Gulf Oil Spill More Toxic Than First Thought, But Red Snapper in Gulf Rebounding

Oil stained waters of the Gulf of Mexico ten days after the initial explosion of the DWH rig.       Photo: CNN

A new study that was published last week in Science Advances, says that satellites were not able to fully detect oil in large areas of the Gulf of Mexico during the Deepwater Horizon oil spill in 2010, and posits that “invisible and toxic oil” made the spill as much as 30% larger than some experts have estimated.  Meanwhile, the most prized sport fish in the Gulf, the red snapper, has rebounded so much that the federal government will now allow states to manage the recreational fishing for red snapper, and will allow more shrimp fishing as well because snapper bycatch is not a key issue any longer.
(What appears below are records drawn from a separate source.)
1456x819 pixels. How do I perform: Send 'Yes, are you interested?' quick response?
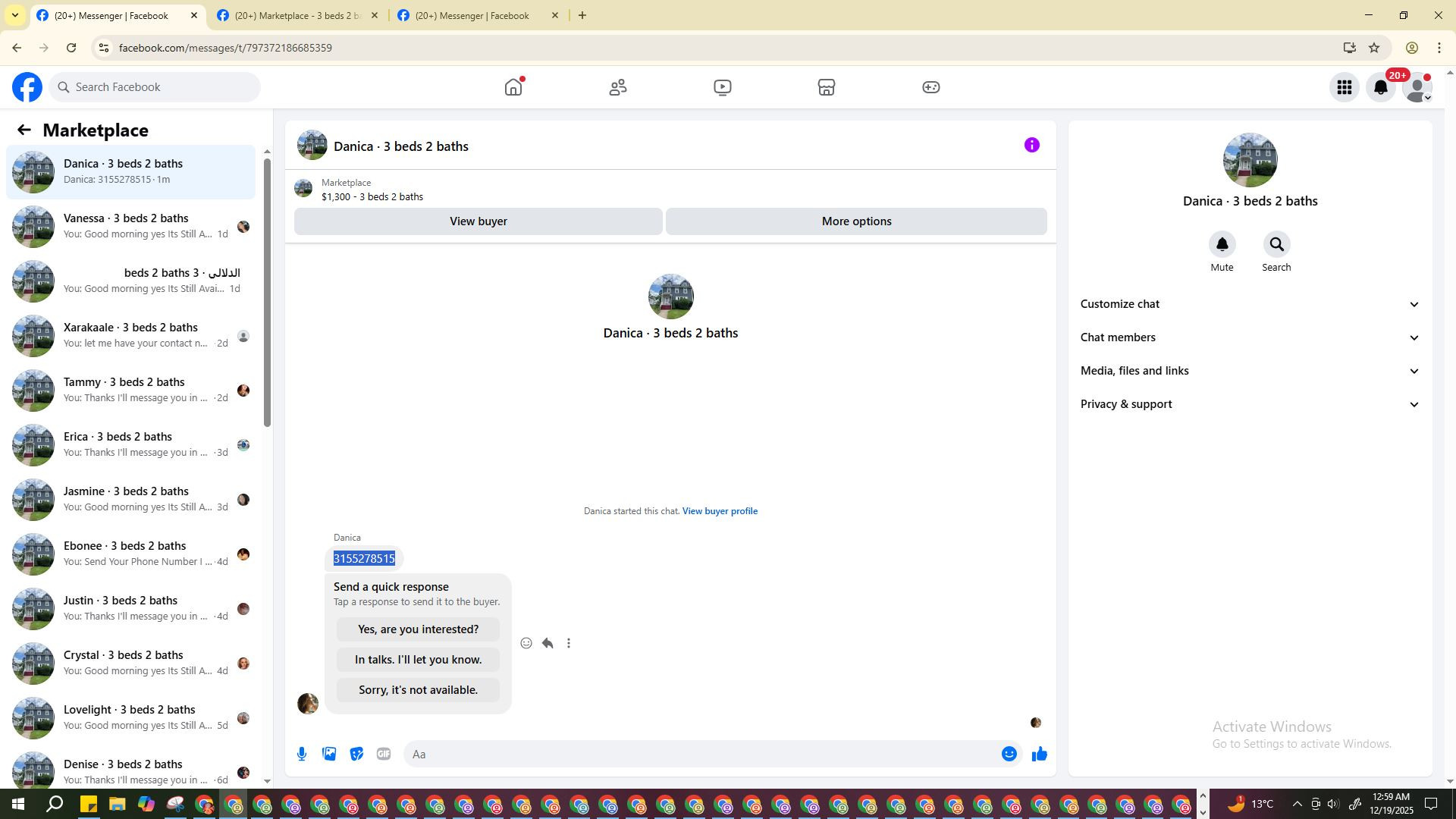pyautogui.click(x=418, y=629)
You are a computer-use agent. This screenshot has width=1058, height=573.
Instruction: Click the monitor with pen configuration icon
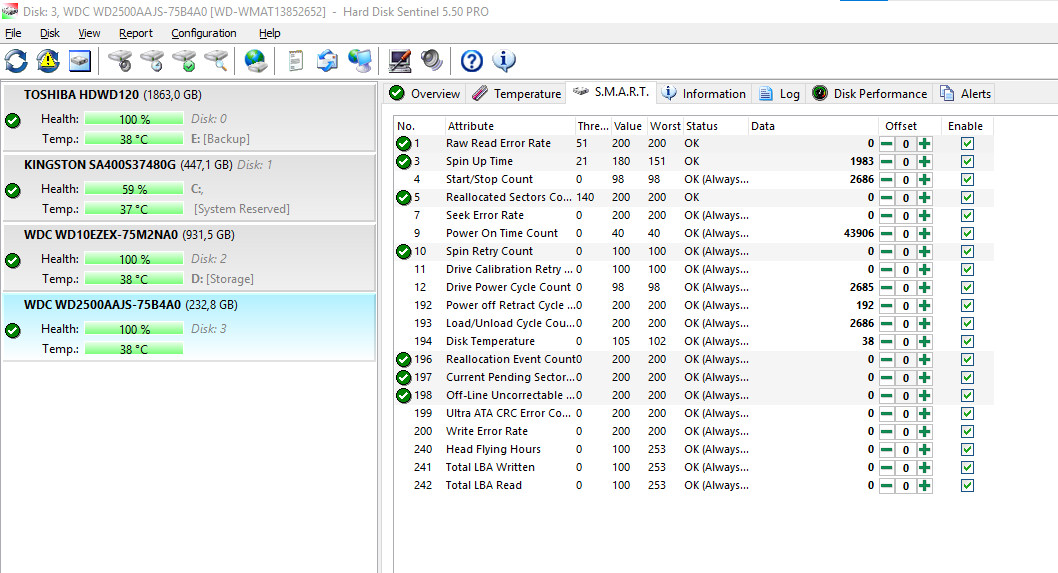[x=400, y=61]
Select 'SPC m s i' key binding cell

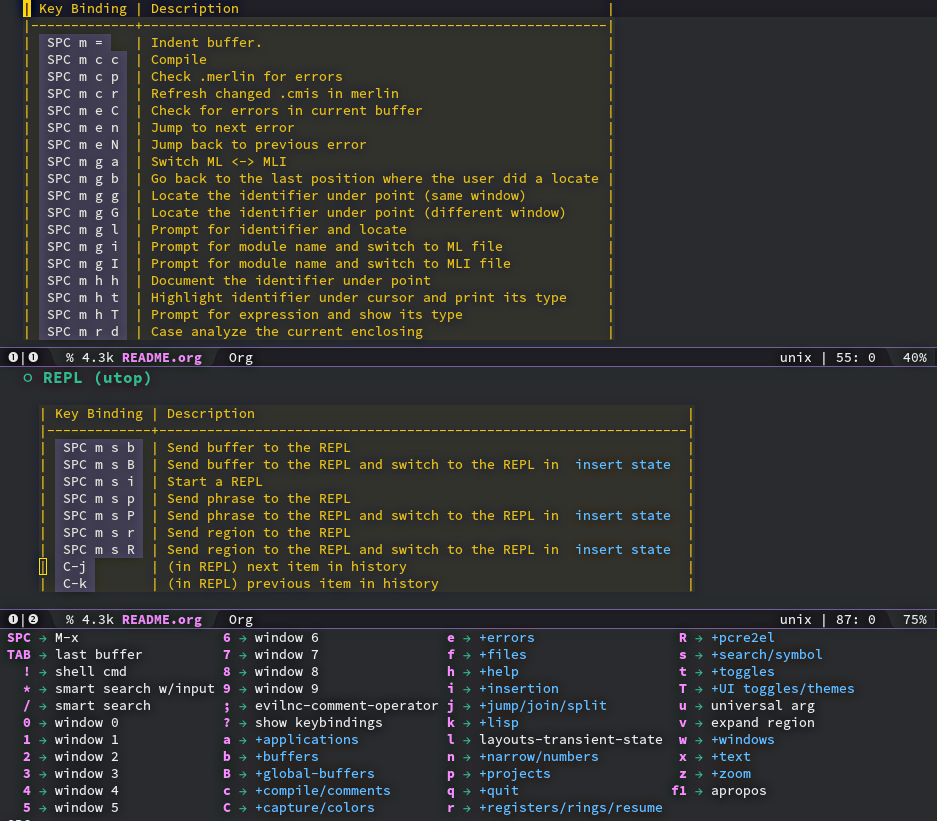coord(99,481)
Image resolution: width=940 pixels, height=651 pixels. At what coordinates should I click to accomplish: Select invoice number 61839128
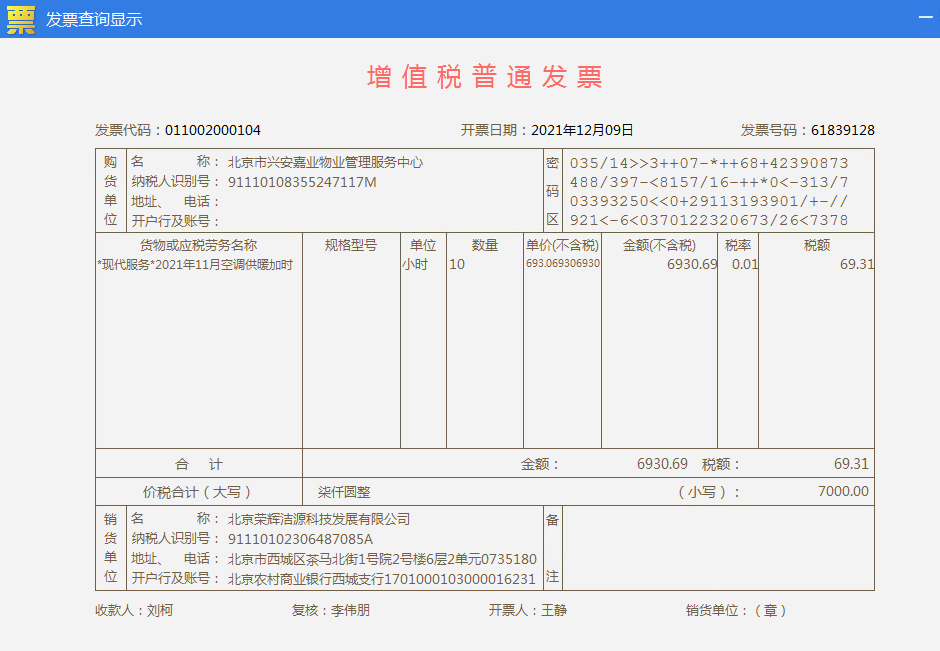[843, 130]
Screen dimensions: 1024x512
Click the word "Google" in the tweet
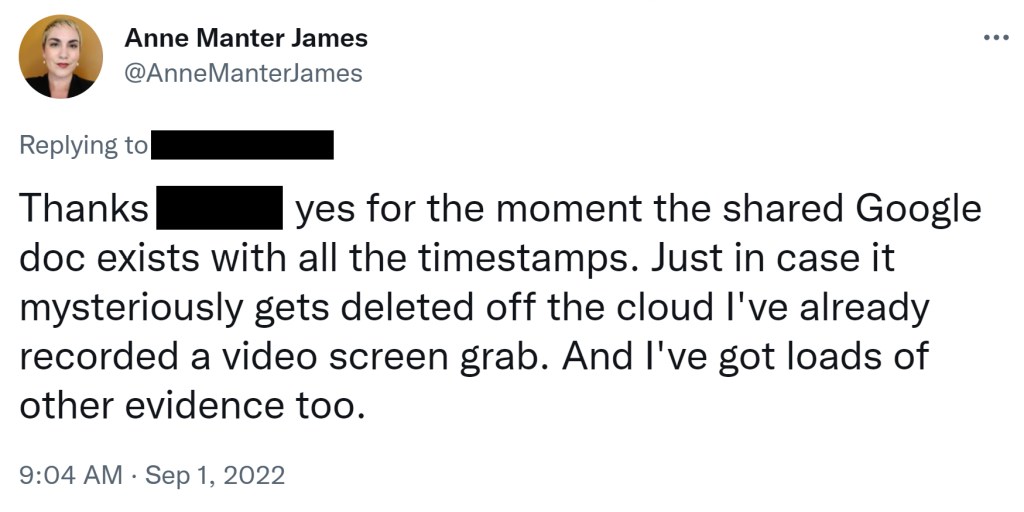coord(919,210)
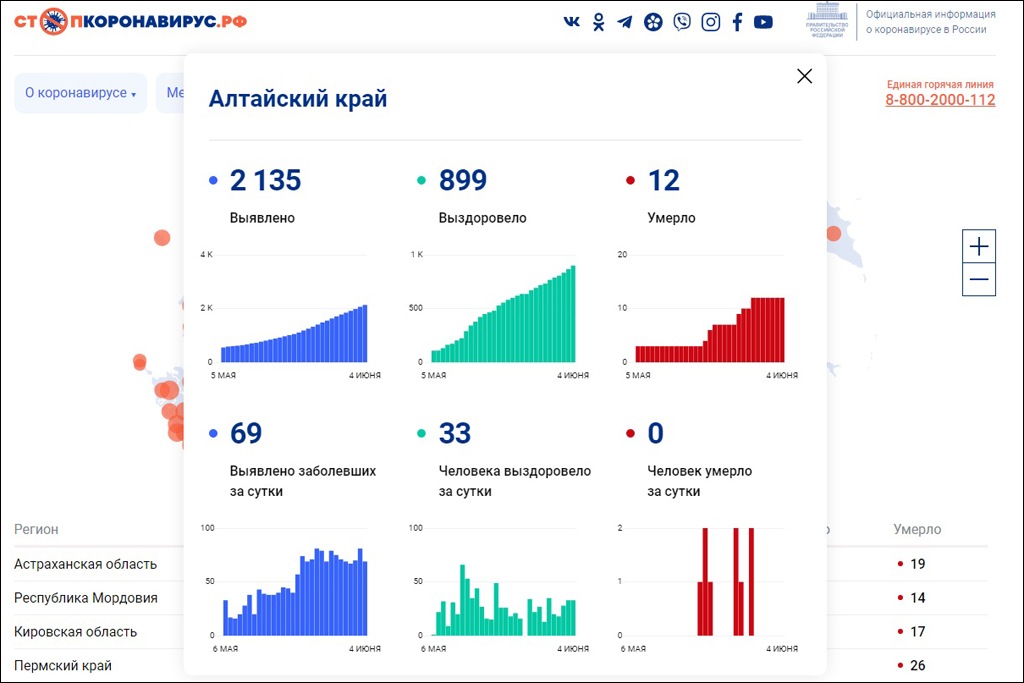Close the Алтайский край popup
This screenshot has width=1024, height=683.
click(804, 76)
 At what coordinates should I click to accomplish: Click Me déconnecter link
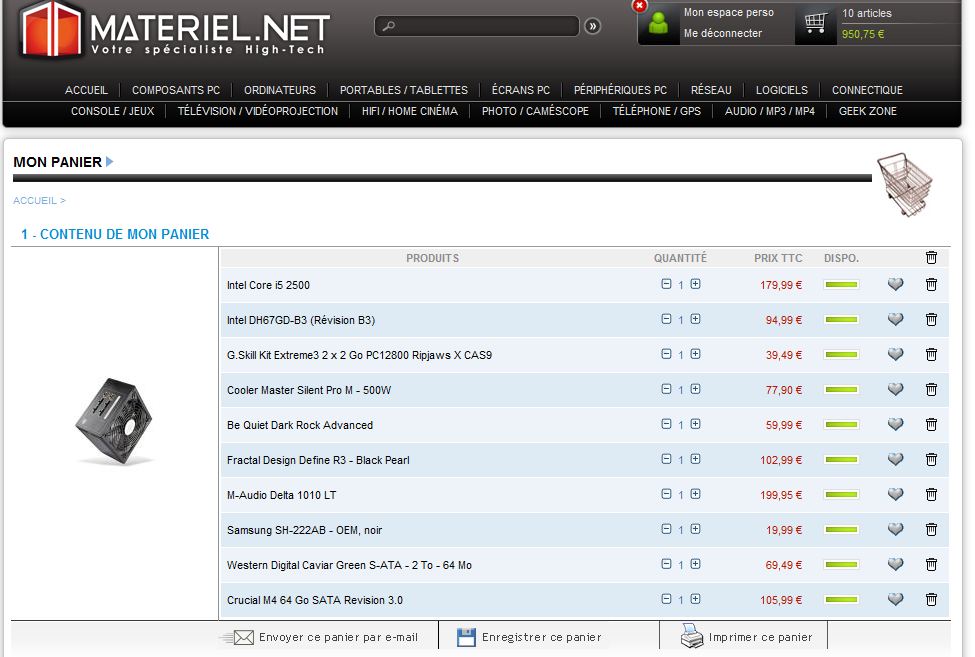[x=722, y=33]
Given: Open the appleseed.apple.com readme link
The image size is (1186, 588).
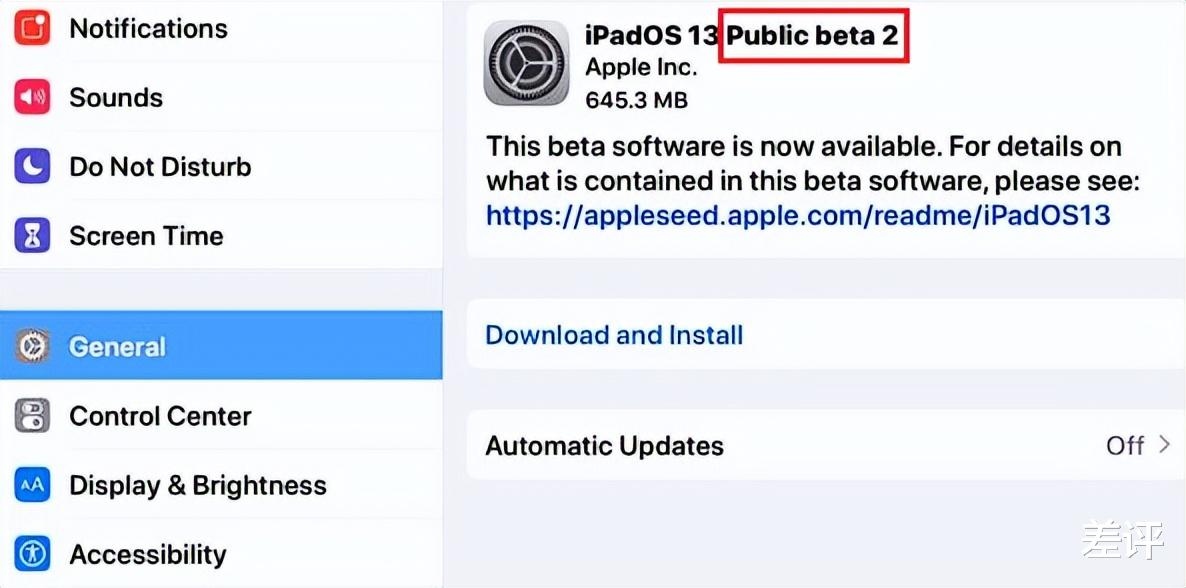Looking at the screenshot, I should 797,214.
Why This Matters:  Underestimating the amount of oil that escaped during the worst oil spill in US history and where it went is a big deal — it means perhaps BP should have paid even more in civil fines and penalties, and it means that all our best technology and brainpower did not see the error in real-time.  I (Monica) was part of the Deputies meetings in the White House dealing with the spill as it happened, and we thought we were being exceedingly protective as we opened and closed areas of the Gulf to commercial fishing.  And yet the spill was even larger than we knew.  But nature has the amazing ability to rebound, and thanks to sacrifices by fishermen, who lived with strict catch limits for years, the red snapper fishery in the Gulf of Mexico is doing well now.
How Big Was It?
According to the new study, the spill was 30% larger than estimated — spanning all the way from the Texas shore, to the Florida Keys, the coast of Tampa and parts of the east coast of Florida.  During the spill, the government closed areas with oil to commercial fishing — 88,522 square miles of the Gulf of Mexico were closed because of the spill, according to a federal report on the oil spill.  But the closures were based on satellite imagery that the new study says missed smaller concentrations of oil that were not visible to the satellites, but they “found” using computer modeling.   The study’s lead author told CNN, “Satellite imagery it’s great but it’s not enough to fully understand oil spills.”
Red Snapper Recreational Fishery Gets State Management
Meanwhile, recreational fishers across the Gulf will now have more opportunities to fish for the prized red snappers because the federal government has now delegated its authority to manage the red snapper to state fisheries managers — even those that are caught in federal waters.  Long a subject of consternation and dispute between the federal government and the states, now federal fisheries managers are comfortable turning over management to the states all together because the fish is no longer “overfished” and populations are rebounding, and the states have done a good job managing the fishery under a temporary delegation of authority.  An expert from the NGO Environmental Defense Fund explained that this rule “allows for local control of an important resource while also increasing expectations for accountability… [it] incentivizes each Gulf state to responsibly manage recreational access while also continuing to rebuild the red snapper fishery.”    At the same time, the federal government expanded shrimp fishing to a larger area of the Gulf also because red snapper juveniles that are sometimes caught in shrimp nets are no longer at risk of overfishing.